ISTRUZIONI
Riscrivi la parte che si apre con la riga contenente "Where should I click to: Open the Issues" e si chiude con quella contenente "Screen dimensions: 517x583 [433, 253]", sostituendo "avatar" con "immagine del profilo" e lasciando invariato tutto il resto.

RIGHE FORNITE
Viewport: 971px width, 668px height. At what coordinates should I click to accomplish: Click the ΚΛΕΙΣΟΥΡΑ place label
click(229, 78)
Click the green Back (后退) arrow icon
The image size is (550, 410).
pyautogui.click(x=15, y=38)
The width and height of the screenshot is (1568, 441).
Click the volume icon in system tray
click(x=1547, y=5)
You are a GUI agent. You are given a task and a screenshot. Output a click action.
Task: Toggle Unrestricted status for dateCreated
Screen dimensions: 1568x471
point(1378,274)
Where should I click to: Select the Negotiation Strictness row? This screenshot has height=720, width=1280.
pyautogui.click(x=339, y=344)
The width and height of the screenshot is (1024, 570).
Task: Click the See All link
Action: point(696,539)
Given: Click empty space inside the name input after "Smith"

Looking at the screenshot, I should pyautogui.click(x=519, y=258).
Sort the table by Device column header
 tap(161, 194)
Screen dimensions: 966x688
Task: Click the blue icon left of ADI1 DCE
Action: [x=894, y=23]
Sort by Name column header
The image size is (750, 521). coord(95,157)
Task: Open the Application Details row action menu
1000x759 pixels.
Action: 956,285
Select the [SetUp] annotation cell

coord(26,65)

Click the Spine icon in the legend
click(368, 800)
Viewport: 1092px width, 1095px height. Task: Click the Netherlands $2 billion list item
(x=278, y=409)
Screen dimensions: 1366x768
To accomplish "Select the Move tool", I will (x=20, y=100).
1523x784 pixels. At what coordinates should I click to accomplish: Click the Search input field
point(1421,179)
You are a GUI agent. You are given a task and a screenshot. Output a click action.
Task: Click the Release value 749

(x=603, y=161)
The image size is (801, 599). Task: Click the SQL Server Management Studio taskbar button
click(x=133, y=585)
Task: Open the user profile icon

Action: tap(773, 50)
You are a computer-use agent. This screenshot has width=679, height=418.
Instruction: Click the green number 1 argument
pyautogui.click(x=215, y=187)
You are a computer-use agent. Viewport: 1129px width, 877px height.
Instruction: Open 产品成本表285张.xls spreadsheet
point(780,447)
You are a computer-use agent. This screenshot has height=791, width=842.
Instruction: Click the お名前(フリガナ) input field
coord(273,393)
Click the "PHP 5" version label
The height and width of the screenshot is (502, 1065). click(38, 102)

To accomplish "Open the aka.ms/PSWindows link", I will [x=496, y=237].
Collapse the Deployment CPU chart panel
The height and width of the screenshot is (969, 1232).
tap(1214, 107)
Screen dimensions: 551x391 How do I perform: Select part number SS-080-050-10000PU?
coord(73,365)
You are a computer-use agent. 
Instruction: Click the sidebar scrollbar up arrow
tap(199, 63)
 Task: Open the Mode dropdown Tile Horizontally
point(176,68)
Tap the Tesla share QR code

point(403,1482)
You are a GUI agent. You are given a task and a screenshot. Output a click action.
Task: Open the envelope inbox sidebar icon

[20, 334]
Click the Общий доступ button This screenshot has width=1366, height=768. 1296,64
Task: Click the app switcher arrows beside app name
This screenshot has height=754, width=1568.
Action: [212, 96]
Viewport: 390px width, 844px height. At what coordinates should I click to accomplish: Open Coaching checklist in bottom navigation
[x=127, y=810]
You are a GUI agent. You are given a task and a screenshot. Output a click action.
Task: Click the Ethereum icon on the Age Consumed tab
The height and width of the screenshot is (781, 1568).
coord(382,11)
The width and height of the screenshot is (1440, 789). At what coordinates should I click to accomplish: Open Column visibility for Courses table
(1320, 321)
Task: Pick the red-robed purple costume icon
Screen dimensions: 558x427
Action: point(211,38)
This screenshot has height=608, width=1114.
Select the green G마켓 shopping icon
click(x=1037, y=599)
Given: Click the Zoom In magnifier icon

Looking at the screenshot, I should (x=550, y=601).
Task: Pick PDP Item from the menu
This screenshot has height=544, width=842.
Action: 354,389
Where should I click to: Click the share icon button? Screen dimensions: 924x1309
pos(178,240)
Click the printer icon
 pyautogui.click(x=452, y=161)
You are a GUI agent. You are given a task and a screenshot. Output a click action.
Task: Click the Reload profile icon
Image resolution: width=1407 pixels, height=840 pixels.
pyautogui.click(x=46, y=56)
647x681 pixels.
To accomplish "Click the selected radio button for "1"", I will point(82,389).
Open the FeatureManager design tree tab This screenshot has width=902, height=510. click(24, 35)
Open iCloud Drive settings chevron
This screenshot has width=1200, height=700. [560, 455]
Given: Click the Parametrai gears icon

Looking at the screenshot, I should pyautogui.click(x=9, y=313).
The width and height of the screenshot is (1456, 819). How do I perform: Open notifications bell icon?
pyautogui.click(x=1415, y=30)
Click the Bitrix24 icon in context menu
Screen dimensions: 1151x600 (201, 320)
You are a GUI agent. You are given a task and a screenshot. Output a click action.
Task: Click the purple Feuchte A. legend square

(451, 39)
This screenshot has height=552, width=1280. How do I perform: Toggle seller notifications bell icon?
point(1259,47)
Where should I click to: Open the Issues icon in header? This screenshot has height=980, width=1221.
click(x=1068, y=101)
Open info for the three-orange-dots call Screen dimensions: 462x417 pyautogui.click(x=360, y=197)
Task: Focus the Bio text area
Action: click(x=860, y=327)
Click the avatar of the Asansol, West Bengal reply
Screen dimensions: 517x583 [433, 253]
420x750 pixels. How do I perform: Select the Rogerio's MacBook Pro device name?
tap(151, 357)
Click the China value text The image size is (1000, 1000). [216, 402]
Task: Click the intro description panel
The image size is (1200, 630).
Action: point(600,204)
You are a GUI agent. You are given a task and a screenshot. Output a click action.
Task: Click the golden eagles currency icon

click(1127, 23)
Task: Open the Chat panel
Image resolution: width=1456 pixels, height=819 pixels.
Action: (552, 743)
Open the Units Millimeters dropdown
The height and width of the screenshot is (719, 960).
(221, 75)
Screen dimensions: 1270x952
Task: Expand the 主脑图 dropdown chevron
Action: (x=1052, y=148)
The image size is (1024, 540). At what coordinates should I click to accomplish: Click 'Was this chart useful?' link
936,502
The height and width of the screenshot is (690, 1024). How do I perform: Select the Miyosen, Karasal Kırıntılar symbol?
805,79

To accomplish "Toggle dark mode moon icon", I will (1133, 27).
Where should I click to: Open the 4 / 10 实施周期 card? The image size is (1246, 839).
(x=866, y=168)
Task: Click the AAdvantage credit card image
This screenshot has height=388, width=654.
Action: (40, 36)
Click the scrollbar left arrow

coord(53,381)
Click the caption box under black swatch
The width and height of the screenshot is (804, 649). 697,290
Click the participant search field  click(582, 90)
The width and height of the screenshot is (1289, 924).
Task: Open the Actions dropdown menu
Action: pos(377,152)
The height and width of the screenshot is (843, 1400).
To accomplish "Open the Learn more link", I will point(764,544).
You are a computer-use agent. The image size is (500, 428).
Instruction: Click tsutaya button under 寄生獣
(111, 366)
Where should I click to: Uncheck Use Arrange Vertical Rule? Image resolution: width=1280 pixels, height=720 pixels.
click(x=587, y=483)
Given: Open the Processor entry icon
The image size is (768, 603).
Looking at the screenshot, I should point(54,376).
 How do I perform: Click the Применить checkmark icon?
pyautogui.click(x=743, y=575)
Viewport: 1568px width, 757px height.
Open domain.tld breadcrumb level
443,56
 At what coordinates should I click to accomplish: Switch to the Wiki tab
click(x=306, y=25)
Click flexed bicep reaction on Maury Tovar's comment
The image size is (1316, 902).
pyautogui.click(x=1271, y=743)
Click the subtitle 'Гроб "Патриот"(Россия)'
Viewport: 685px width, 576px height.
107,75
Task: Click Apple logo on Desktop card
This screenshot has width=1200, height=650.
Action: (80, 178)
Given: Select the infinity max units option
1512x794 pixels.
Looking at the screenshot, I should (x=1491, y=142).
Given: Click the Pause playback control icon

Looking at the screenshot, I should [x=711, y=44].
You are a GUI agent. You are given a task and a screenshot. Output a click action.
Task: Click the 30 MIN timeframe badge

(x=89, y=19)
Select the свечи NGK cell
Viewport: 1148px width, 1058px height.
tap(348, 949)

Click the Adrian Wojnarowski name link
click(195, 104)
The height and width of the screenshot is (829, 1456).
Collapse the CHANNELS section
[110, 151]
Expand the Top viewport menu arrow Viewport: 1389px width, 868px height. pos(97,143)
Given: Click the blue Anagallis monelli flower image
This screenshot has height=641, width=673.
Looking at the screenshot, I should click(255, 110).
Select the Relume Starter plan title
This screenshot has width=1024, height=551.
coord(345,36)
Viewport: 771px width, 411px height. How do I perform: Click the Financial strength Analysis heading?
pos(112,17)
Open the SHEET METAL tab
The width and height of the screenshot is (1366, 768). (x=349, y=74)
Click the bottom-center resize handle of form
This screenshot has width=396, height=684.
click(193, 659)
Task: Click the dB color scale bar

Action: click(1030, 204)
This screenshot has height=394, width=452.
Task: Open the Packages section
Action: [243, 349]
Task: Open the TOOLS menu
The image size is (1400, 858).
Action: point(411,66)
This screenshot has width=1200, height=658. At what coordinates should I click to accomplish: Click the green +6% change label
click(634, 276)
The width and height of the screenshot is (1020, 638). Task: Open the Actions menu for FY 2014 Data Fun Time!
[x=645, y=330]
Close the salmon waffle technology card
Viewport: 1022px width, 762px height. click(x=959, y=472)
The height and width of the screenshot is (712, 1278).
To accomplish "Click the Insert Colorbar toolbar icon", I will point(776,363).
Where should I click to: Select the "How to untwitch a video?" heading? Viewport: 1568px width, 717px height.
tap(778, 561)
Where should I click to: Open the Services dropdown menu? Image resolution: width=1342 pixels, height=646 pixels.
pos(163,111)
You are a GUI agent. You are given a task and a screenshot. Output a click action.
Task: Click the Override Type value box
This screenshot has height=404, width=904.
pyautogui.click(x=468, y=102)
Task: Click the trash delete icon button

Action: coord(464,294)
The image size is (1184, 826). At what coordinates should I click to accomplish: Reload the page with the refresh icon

RISULTATO COMPLETO
Where should I click to: Open the Issues icon in header? This screenshot has height=980, width=1221.
click(x=1068, y=101)
Open info for the three-orange-dots call Screen dimensions: 462x417 pyautogui.click(x=360, y=197)
Task: Focus the Bio text area
Action: click(x=860, y=327)
Click the immagine del profilo of the Asansol, West Bengal reply
Screen dimensions: 517x583 [433, 253]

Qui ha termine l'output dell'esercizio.